Надоел лейтенант О’Квисли
Из разведывательной службы,
Под предлогом солдатской дружбы
Выясняющий наши мысли.
Он нас бьет по плечам руками,
Хвалит русские папиросы
И, считая нас дураками,
День-деньской задает вопросы.
Утомительное условье —
Каждый день, вот уже полгода,
Пить с разведчиком за здоровье
«Представляемого им народа».
До безумия осточертело
Делать это с наивным видом,
Но О’Квисли душой и телом
Всем нам предан. Вернее, придан.
Он нас будет травить вниманьем
До отплытия парохода
И в последний раз с содроганьем
Улыбнется нам через воду.
Бухта Майдзура. Птичьи крики,
Снег над грифельными горами,
Мачты, выставленные, как пики,
Над японскими крейсерами.
И немецкая субмарина,
Обогнувшая шар когда-то,
Чтоб в последние дни Берлина
Привезти сюда дипломата.
Волны, как усталые руки,
Тихо шлепают в ее люки.
Где теперь вы, наш провожатый,
Джеймс О’Квисли, наш добрый гений,
Славный малый и аккуратный
Собиратель всех наших мнений?
Как бы, верно, вас удивила
Моя клятва спустя два года,
Что мне в Майдзуре нужно было
Просто небо и просто воду,
Просто пасмурную погоду,
Просто северную природу,
Просто снега хлопья косые,
Мне напомнившие Россию.
Угадав этот частный случай,
Чем скитаться со мною в паре,
Вы могли бы гораздо лучше
Провести свое время в баре.
Ну, а в общем-то – дело скверно,
Успокаивать вас не буду:
Коммунизм победит повсюду!
Тут предчувствие ваше – верно!
1948
Новогодняя ночь,
новогодняя ночь!
Новогодняя – первая после войны.
Как бы дома хотел я ее провести,
чтобы – я,
чтобы – ты,
чтоб – друзья...
Но нельзя!
И ничем не помочь,
и ничьей тут вины:
просто за семь тыщ верст
и еще три версты
этой ночью мне вышло на пост заступать,
есть и пить,
и исправно бокал поднимать,
и вставать,
и садиться,
и снова вставать
на далекой, как Марс, неуютной земле.
«Мистер Симонов» – карточка там на столе,
чтоб средь мистеров прочих
нашел свой прибор,
чтобы с кем посадили —
с тем и вел разговор.
И сидит он, твой снова уехавший муж,
и встает он, твой писем не пишущий друг,
за столом, среди чуждых ему тел и душ,
оглядев эти пьющие души вокруг,
и со скрипом на трудном, чужом языке
краткий спич произносит с бокалом в руке.

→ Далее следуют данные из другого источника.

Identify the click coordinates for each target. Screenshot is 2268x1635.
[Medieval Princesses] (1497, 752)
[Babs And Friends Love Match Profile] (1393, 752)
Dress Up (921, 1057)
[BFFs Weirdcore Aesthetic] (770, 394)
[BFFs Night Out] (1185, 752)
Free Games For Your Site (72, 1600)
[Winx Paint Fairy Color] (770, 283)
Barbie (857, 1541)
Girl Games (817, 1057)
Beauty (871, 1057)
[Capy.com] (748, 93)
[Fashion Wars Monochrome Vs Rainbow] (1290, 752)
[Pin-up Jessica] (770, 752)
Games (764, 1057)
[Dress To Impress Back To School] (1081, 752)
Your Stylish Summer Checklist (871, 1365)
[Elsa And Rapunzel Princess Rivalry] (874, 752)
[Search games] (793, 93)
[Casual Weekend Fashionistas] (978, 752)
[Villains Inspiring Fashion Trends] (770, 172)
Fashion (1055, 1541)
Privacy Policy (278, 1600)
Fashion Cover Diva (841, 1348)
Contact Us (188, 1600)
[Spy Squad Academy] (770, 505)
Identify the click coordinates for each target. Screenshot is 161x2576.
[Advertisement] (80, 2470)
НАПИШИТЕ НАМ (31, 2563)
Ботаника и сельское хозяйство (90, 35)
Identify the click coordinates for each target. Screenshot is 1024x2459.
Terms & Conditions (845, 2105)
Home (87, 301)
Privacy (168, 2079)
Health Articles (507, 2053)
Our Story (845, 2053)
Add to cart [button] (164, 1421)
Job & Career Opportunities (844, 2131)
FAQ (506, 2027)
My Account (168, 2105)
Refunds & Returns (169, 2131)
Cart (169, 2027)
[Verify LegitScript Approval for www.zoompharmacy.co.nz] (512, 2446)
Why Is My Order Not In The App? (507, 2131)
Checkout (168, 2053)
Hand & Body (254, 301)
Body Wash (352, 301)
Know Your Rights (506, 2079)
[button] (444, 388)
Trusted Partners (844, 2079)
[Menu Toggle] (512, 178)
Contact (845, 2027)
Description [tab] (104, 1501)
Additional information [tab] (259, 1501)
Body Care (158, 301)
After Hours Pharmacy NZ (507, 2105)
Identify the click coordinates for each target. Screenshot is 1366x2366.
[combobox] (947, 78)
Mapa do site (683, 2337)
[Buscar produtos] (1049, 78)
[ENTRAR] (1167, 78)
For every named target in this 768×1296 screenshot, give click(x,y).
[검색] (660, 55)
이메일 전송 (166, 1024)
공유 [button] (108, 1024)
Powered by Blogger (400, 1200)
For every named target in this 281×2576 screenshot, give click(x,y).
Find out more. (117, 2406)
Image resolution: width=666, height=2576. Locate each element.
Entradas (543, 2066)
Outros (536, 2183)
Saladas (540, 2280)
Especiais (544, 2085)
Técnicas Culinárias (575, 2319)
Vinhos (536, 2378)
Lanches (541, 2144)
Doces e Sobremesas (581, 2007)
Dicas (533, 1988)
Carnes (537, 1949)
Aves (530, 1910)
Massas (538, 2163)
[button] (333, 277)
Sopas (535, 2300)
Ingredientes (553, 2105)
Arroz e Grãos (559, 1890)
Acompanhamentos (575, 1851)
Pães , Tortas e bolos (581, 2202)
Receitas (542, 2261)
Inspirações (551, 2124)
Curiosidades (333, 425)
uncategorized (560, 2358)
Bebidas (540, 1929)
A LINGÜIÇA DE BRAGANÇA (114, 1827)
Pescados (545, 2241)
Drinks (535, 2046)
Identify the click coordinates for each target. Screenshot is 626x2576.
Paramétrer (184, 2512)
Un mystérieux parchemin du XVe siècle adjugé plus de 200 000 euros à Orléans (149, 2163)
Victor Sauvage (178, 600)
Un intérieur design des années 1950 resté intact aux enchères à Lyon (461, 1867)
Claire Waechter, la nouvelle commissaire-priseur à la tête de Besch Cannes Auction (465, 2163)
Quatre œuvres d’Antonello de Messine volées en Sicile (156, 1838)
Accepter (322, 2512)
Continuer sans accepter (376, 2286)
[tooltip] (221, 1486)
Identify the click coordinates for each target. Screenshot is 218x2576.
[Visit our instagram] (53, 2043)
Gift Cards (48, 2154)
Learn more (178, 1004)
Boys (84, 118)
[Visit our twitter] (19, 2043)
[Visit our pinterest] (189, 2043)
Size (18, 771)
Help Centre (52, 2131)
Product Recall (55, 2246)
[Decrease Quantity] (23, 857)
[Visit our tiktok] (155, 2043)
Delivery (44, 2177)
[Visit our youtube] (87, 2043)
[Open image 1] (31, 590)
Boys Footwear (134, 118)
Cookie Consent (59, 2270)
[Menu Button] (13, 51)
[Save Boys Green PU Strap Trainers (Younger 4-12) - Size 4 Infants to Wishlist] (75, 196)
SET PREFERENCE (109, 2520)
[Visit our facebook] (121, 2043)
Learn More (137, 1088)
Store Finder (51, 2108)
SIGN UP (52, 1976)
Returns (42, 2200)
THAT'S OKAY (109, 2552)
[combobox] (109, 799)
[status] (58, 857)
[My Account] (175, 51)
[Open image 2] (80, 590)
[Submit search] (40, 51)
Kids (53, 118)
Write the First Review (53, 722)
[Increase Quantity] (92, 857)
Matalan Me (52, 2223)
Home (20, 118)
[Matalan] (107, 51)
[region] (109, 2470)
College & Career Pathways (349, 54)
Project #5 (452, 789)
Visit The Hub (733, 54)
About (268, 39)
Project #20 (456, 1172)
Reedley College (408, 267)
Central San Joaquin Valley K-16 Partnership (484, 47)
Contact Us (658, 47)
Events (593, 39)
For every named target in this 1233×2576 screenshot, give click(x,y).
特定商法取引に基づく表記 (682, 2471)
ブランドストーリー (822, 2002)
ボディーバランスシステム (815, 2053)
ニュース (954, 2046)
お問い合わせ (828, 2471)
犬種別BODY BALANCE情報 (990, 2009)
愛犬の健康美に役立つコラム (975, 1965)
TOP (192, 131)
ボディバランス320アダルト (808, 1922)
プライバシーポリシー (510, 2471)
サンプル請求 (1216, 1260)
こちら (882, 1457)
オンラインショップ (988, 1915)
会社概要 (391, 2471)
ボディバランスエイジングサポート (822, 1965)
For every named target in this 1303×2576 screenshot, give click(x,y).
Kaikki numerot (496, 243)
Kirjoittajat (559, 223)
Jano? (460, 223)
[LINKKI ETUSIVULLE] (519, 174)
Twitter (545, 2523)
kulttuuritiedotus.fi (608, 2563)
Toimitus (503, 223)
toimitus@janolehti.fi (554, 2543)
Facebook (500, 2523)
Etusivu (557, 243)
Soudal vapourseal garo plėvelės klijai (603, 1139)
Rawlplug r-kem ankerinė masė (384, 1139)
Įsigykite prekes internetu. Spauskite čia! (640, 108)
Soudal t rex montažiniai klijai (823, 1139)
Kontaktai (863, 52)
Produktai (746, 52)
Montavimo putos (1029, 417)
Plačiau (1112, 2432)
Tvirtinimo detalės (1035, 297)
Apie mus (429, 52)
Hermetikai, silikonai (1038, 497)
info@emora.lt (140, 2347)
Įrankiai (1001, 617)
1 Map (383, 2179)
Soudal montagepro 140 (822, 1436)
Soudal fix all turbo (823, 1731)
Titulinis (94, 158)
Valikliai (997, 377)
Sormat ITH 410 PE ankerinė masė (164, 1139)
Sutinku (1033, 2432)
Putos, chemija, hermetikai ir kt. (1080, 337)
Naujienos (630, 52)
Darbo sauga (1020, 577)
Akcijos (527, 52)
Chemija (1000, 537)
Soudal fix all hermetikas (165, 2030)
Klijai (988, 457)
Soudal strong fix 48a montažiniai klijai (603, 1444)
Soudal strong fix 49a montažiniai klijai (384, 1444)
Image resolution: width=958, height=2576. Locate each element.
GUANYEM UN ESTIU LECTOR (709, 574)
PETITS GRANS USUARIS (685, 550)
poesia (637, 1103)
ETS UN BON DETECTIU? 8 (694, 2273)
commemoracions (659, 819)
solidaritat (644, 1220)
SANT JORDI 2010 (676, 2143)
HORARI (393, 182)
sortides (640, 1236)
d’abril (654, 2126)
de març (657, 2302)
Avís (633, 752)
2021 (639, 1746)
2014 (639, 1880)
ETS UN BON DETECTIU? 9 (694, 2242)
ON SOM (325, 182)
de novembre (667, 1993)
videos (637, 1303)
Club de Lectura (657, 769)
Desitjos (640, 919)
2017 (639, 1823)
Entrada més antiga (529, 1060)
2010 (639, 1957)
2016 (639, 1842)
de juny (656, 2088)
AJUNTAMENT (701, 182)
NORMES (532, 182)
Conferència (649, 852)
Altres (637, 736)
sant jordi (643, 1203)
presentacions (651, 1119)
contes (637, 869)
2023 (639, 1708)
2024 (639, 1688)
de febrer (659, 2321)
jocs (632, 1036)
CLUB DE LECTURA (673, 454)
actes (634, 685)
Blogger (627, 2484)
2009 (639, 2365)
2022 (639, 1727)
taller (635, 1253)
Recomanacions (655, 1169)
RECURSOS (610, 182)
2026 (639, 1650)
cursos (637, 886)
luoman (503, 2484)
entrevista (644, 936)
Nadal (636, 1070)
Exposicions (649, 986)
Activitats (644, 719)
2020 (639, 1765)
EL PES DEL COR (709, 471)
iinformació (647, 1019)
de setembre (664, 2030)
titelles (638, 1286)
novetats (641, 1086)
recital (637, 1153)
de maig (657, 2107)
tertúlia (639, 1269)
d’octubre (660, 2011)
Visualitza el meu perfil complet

Пьют соседи, тот спич разобрав приблизительно.
А за окнами дождик японский, пронзительный,
а за окнами Токио в щебне и камне...
Как твоя бы сейчас пригодилась рука мне —
просто тихо пожать,
просто знать, что вдвоем.
Мол, не то пережили, —
и это переживем...
А вообще говоря – ничего не случилось:
просто думали – вместе, и не получилось!
Я сижу за столом,
не за тем, где мне были бы рады,
а за этим,
где мне
никого ровным счетом не надо:
ни вот этого рыжего, как огонь,
истукана,
что напротив, как конь,
пьет стакан за стаканом,
ни соседа – майора, жующего
с хрустом креветки,
ни того вон, непьющего
парня из ихней разведки,
ни второго соседа,
он, кажется, тоже – оттуда
и следит всю беседу,
чтобы моя не пустела посуда;
даже этого, ласкового,
с нашивкой «Морская пехота»,
что все время вытаскивает
разные детские фото, —
и его мне не надо,
хоть, кажется, он без затей —
и, по первому взгляду,
действительно любит детей.
До того мне тут пусто,
до того – никого,
что в Москве тебе чувства
не понять моего!
А в остальном с моею персоной
тут никаких не стрясется страстей.
Новый год. В клубе местного гарнизона
пьют здоровье русских гостей;
у нас в порядке и «пассы» и визы,
и Берлин еще слишком недавно взят,
и полковник,
прикрыв улыбкою вызов,
как солдат,
пьет за нас —
за бывших солдат!
Это завтра они нам палки в колеса
будут совать изо всех обочин!
Это завтра они устроят допросы
говорившим со мной японским рабочим,
это завтра они, чтоб не ехал на шахту,
не продадут мне билета на поезд.
Это завтра шпиков трехсменную вахту
к нам приставят,
«за нашу жизнь
беспокоясь»!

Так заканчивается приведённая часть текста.